Output size and lookback
An output is written only where the indicator is defined — a 30-period SMA has no value until the 30th bar. beg (outBegIdx) is the first valid bar and nb (outNBElement) is the count written; the rest of the slice is left untouched. Size the output slice to at least endIdx - startIdx + 1, or exactly with the lookback:
let lookback = core.sma_lookback(30); // 29 for a 30-period SMAThe lookback is how many inputs are consumed before the first output.
Variants per indicator
| Method | Purpose |
|---|---|
core.sma_lookback(..) -> usize | first valid output index |
core.sma(..) -> RetCode | guarded: validates parameters, then computes |
core.sma_unguarded(..) -> RetCode | no range checks — used internally for cross-indicator calls |
The public API returns RetCode (Success, BadParam, OutOfRangeStartIndex, OutOfRangeEndIndex, AllocErr, InternalError); it also implements std::error::Error, so results compose with ?.

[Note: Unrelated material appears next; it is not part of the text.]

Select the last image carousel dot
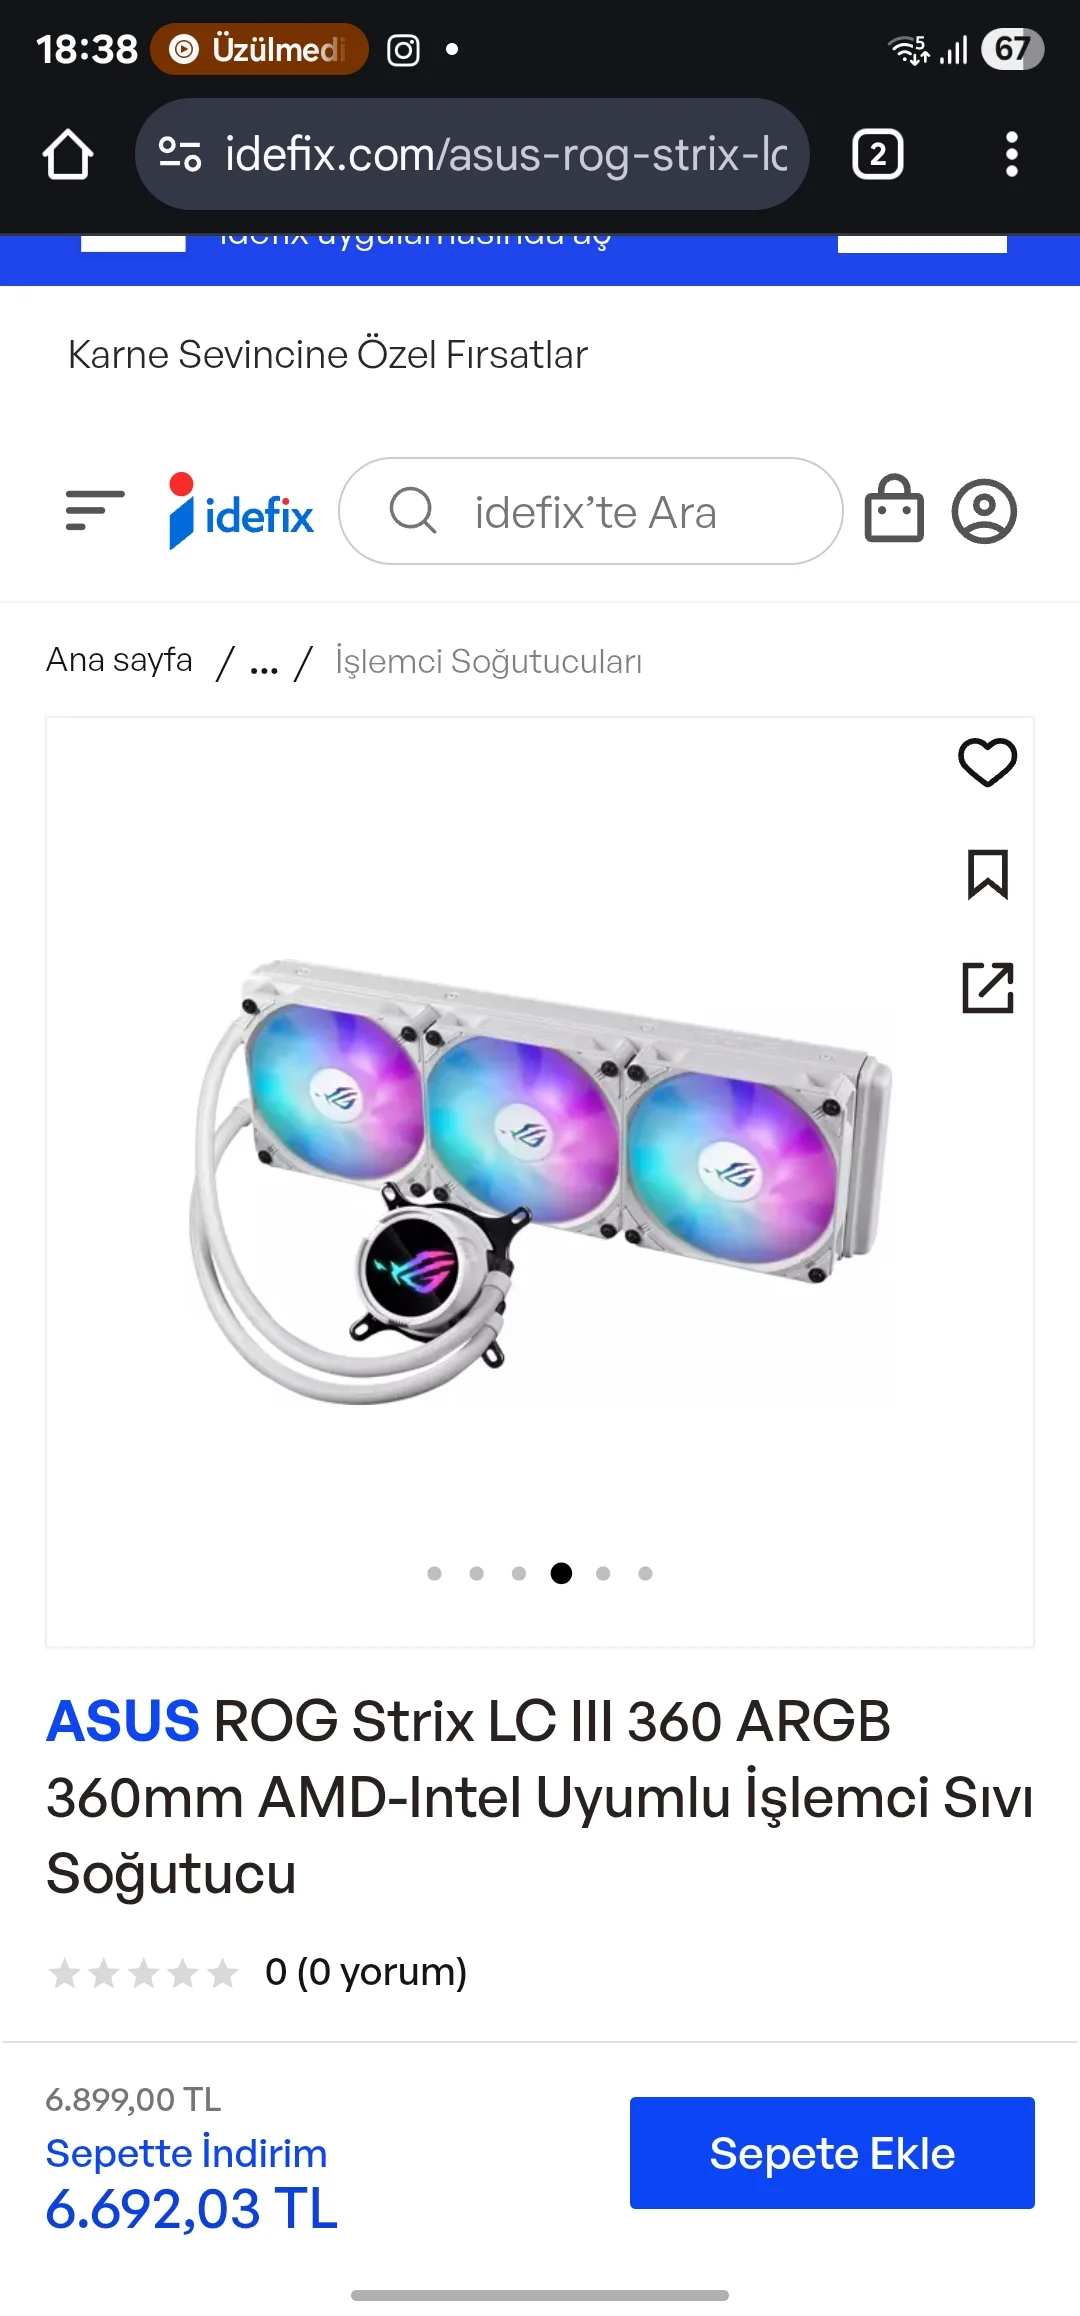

Enum parameters (e.g. an MAType) and integer parameters are i32; real parameters are f64.
Settings
Library settings — unstable period, compatibility, and candle settings — live on Core and are immutable after construction. Set them through the builder:
use ta_lib::{Core, Compatibility, FuncUnstId};
let core = Core::builder()
.compatibility(Compatibility::Metastock)
.unstable_period(FuncUnstId::Ema, 10)
.build();Because a Core cannot change after build(), it is Send + Sync — share one read-only Core across threads (e.g. behind an Arc) and call indicators concurrently. To change a setting, build a new Core.
Documentation
Every function carries rustdoc rendered from its canonical description, including a runnable doctest. Browse it with cargo doc --open, or on docs.rs.